- Opening Delimiter -
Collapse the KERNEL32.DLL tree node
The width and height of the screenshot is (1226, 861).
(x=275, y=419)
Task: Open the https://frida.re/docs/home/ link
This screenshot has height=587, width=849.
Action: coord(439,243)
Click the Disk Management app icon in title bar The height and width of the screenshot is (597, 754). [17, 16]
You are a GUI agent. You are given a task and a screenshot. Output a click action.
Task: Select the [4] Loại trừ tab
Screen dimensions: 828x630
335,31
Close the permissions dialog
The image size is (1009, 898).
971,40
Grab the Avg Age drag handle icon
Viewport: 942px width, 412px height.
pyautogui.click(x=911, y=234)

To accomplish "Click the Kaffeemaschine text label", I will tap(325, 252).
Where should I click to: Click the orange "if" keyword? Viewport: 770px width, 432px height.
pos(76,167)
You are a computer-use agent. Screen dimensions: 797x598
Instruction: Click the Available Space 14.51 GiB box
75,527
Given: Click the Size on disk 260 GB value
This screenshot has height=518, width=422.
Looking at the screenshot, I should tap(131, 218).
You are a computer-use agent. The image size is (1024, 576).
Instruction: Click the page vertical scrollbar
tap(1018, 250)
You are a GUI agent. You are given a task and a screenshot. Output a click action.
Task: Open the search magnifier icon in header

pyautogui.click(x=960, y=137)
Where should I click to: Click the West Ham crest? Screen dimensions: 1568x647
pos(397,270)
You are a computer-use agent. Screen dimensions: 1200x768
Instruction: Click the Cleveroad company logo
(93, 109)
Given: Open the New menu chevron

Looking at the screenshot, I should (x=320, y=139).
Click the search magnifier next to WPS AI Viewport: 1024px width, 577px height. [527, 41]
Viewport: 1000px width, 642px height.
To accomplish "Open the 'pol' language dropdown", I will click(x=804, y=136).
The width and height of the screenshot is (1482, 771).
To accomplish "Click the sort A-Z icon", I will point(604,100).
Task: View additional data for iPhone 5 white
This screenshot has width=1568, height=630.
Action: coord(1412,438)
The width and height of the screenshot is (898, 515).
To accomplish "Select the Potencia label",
- Closing Delimiter -
● DIRECTIONS FOR THIS TASK: In the records above, find every line that contains the word "computer" and copy it.

● EXERCISE RESULT:
You are a computer-use agent. Screen dimensions: 797x598
You are a computer-use agent. The image size is (1024, 576).
You are a computer-use agent. Screen dimensions: 1200x768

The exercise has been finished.